Attacking a strength is a good way to lose.

Walls come in many forms: a closed mind. Delusion. Thoughtlessness. Intolerance. On…and on…and on.

You can’t change someone’s mind when it is closed. Honest conversation is impossible when you’re talking to a person who believes their own lies. And logic is useless when you’re dealing with someone who refuses to think for himself.

Monday, February 20, 2017

Dear D.L.,

…and now we’re more alone than ever.

There were five people in agreement on what needed to happen.

Less than a week later, it was down to four.

And now--six months later--only two people are following through on the actions which five originally agreed upon. Those two people are the problem--everyone else has moved on.

This was never about the yelling. The yelling was one of the many symptoms of an abuser who refused to take responsibility for his actions.

Short and simple: the abuser still hasn’t taken responsibility.

Nothing has changed.

Those who have moved on have simply moved on. No one else talks about this situation every night. It’s fixed. It’s over.

Nope.

Truth sounds like hate to those who hate truth. Silence confirms this, and silence says more than an endless stream of delusional explanations ever will.

Dear D.L.,

I should have written this before last Friday, but it’s tiring when you’re expected to be the only one who comes up with answers. So a post-weekend prediction--which proved to be true--will have to do.

You hadn’t visited in almost six months. You didn’t call, write, or give any explanation for your silence. You let your wife--who was all to happy to put on a good front, to tell everyone how much you’ve changed--do all the talking for you. You took the easy way out, thinking that the passing of time would replace the explanation you refused to give.

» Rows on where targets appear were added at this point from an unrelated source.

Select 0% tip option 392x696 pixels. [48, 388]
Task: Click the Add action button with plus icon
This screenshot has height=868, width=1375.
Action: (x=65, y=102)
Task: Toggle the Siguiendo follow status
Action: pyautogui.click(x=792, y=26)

Time won’t heal this one. You want to us to come back in the water because you’ve stopped being a hurricane. But you haven’t acknowledged what you’ve done. You haven’t expressed any remorse to anyone, with the exception of the codependent enabler in your life who will always coddle you and tell you how much it wasn't your fault. You’ve just stopped raging (this is second-hand knowledge--please confirm), with the hope that everyone will forget. But how can anyone believe what you refuse to acknowledge?

Last September, there were six of us in a room. Five of us all agreed on what had to be done: you had to make visible, outward changes, and that the rest of us couldn’t go back to acting like everything was normal until you did. But you wouldn’t even admit your fault when we gave you specific examples of your abuse. You blamed your victim, you denied your responsibility. You had no idea what was important in your life, you professed to love an occupation that clearly makes you miserable, and you refused to take responsibility for the changes you need to make in your life.

You know how this situation came to be. For 46 years, no one has ever held you accountable. Your family, for all of their virtues, cowered in fear of you. When you blew up, no one called you on it. You just expected everyone else to get over it--and if they didn’t, that was their fault. You just moved on, as though it was your place to do so. You'll be lucky if that trait doesn't continue into the next two generations.

Which brings me back to this past weekend. You want everything to go back to normal because you’ve been behaving--but in three days of visiting, you didn’t even acknowledge the change in your behavior, much less the reason for the change. But I can give you the simple version: an outsider came into your family and showed you a mirror. You--and everyone else in your immediate family--has now seen who you’ve been, who you are, and who you’re going to become if you don’t take responsibility for your life and make dramatic changes as a result. Incremental changes are already obsolete, and your continued silence will only make things worse.

Things don’t have to get worse. They can get better--you can decide to make changes. This is not as good as it gets. The present situation is not the best we can do. What we (and by "we," I mean the rest of us) are dealing with right now is trying to make the best of a broken family--and fixing broken things is what you do better than anyone I know. Fix this. Fix it now.